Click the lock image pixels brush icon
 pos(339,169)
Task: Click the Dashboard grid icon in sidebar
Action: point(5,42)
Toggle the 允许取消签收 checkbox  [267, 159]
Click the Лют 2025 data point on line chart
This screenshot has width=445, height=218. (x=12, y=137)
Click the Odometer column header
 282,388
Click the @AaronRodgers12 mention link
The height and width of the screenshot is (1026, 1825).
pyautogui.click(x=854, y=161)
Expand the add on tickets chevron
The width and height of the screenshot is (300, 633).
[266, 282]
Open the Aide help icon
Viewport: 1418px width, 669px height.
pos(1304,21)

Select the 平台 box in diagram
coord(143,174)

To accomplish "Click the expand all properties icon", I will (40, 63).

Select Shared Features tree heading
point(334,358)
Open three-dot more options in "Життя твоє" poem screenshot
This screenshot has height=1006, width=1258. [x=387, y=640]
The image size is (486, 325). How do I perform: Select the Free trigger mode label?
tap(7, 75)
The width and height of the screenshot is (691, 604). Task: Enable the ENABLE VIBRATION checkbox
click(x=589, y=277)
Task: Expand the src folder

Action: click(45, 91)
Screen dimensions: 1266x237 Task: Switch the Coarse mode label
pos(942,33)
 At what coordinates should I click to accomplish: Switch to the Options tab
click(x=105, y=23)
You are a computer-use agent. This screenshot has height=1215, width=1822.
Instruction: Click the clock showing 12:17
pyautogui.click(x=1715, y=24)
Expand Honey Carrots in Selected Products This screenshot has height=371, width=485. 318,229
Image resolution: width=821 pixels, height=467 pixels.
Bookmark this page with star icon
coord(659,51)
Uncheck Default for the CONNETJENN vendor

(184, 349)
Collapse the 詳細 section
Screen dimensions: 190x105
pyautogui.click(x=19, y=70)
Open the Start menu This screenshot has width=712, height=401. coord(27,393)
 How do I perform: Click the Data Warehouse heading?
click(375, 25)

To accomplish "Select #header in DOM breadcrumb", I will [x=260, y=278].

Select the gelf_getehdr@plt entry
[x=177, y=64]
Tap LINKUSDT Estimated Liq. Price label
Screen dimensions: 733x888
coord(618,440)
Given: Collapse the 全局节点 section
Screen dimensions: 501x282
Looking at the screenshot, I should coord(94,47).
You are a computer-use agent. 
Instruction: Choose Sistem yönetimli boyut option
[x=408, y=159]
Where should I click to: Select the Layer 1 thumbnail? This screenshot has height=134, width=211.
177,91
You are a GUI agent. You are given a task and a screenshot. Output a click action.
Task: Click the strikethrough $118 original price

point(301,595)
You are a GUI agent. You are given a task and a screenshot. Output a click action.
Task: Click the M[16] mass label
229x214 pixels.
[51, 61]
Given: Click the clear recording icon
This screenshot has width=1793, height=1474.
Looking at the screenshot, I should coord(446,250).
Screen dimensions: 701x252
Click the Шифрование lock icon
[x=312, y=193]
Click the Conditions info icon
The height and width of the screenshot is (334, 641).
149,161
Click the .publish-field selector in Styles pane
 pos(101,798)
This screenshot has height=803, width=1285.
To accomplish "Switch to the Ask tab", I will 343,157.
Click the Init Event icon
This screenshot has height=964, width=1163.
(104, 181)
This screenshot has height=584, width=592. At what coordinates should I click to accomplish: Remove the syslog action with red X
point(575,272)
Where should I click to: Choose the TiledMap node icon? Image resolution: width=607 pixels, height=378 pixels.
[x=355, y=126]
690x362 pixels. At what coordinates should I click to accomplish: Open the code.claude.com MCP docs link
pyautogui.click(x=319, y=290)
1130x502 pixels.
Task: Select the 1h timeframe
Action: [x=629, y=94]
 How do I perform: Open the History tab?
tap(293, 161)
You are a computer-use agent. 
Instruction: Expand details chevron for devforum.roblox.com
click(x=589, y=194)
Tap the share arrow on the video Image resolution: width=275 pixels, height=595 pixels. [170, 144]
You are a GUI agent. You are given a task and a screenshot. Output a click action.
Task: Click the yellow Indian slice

:::::

#### Directive:
Rewrite the lines above as a Markdown table with two columns, Number and Line Text, giving each line its own row and skipping any blank lines.

#### Response to the exercise:
| Number | Line Text |
|---|---|
| 1 | Click the lock image pixels brush icon |
| 2 |  pos(339,169) |
| 3 | Task: Click the Dashboard grid icon in sidebar |
| 4 | Action: point(5,42) |
| 5 | Toggle the 允许取消签收 checkbox  [267, 159] |
| 6 | Click the Лют 2025 data point on line chart |
| 7 | This screenshot has width=445, height=218. (x=12, y=137) |
| 8 | Click the Odometer column header |
| 9 |  282,388 |
| 10 | Click the @AaronRodgers12 mention link |
| 11 | The height and width of the screenshot is (1026, 1825). |
| 12 | pyautogui.click(x=854, y=161) |
| 13 | Expand the add on tickets chevron |
| 14 | The width and height of the screenshot is (300, 633). |
| 15 | [266, 282] |
| 16 | Open the Aide help icon |
| 17 | Viewport: 1418px width, 669px height. |
| 18 | pos(1304,21) |
| 19 | Select the 平台 box in diagram |
| 20 | coord(143,174) |
| 21 | To accomplish "Click the expand all properties icon", I will (40, 63). |
| 22 | Select Shared Features tree heading |
| 23 | point(334,358) |
| 24 | Open three-dot more options in "Життя твоє" poem screenshot |
| 25 | This screenshot has height=1006, width=1258. [x=387, y=640] |
| 26 | The image size is (486, 325). How do I perform: Select the Free trigger mode label? |
| 27 | tap(7, 75) |
| 28 | The width and height of the screenshot is (691, 604). Task: Enable the ENABLE VIBRATION checkbox |
| 29 | click(x=589, y=277) |
| 30 | Task: Expand the src folder |
| 31 | Action: click(45, 91) |
| 32 | Screen dimensions: 1266x237 Task: Switch the Coarse mode label |
| 33 | pos(942,33) |
| 34 |  At what coordinates should I click to accomplish: Switch to the Options tab |
| 35 | click(x=105, y=23) |
| 36 | You are a computer-use agent. This screenshot has height=1215, width=1822. |
| 37 | Instruction: Click the clock showing 12:17 |
| 38 | pyautogui.click(x=1715, y=24) |
| 39 | Expand Honey Carrots in Selected Products This screenshot has height=371, width=485. 318,229 |
| 40 | Image resolution: width=821 pixels, height=467 pixels. |
| 41 | Bookmark this page with star icon |
| 42 | coord(659,51) |
| 43 | Uncheck Default for the CONNETJENN vendor |
| 44 | (184, 349) |
| 45 | Collapse the 詳細 section |
| 46 | Screen dimensions: 190x105 |
| 47 | pyautogui.click(x=19, y=70) |
| 48 | Open the Start menu This screenshot has width=712, height=401. coord(27,393) |
| 49 |  How do I perform: Click the Data Warehouse heading? |
| 50 | click(375, 25) |
| 51 | To accomplish "Select #header in DOM breadcrumb", I will [x=260, y=278]. |
| 52 | Select the gelf_getehdr@plt entry |
| 53 | [x=177, y=64] |
| 54 | Tap LINKUSDT Estimated Liq. Price label |
| 55 | Screen dimensions: 733x888 |
| 56 | coord(618,440) |
| 57 | Given: Collapse the 全局节点 section |
| 58 | Screen dimensions: 501x282 |
| 59 | Looking at the screenshot, I should coord(94,47). |
| 60 | You are a computer-use agent.  |
| 61 | Instruction: Choose Sistem yönetimli boyut option |
| 62 | [x=408, y=159] |
| 63 | Where should I click to: Select the Layer 1 thumbnail? This screenshot has height=134, width=211. |
| 64 | 177,91 |
| 65 | You are a GUI agent. You are given a task and a screenshot. Output a click action. |
| 66 | Task: Click the strikethrough $118 original price |
| 67 | point(301,595) |
| 68 | You are a GUI agent. You are given a task and a screenshot. Output a click action. |
| 69 | Task: Click the M[16] mass label |
| 70 | 229x214 pixels. |
| 71 | [51, 61] |
| 72 | Given: Click the clear recording icon |
| 73 | This screenshot has width=1793, height=1474. |
| 74 | Looking at the screenshot, I should coord(446,250). |
| 75 | Screen dimensions: 701x252 |
| 76 | Click the Шифрование lock icon |
| 77 | [x=312, y=193] |
| 78 | Click the Conditions info icon |
| 79 | The height and width of the screenshot is (334, 641). |
| 80 | 149,161 |
| 81 | Click the .publish-field selector in Styles pane |
| 82 |  pos(101,798) |
| 83 | This screenshot has height=803, width=1285. |
| 84 | To accomplish "Switch to the Ask tab", I will 343,157. |
| 85 | Click the Init Event icon |
| 86 | This screenshot has height=964, width=1163. |
| 87 | (104, 181) |
| 88 | This screenshot has height=584, width=592. At what coordinates should I click to accomplish: Remove the syslog action with red X |
| 89 | point(575,272) |
| 90 | Where should I click to: Choose the TiledMap node icon? Image resolution: width=607 pixels, height=378 pixels. |
| 91 | [x=355, y=126] |
| 92 | 690x362 pixels. At what coordinates should I click to accomplish: Open the code.claude.com MCP docs link |
| 93 | pyautogui.click(x=319, y=290) |
| 94 | 1130x502 pixels. |
| 95 | Task: Select the 1h timeframe |
| 96 | Action: [x=629, y=94] |
| 97 |  How do I perform: Open the History tab? |
| 98 | tap(293, 161) |
| 99 | You are a computer-use agent.  |
| 100 | Instruction: Expand details chevron for devforum.roblox.com |
| 101 | click(x=589, y=194) |
| 102 | Tap the share arrow on the video Image resolution: width=275 pixels, height=595 pixels. [170, 144] |
| 103 | You are a GUI agent. You are given a task and a screenshot. Output a click action. |
| 104 | Task: Click the yellow Indian slice |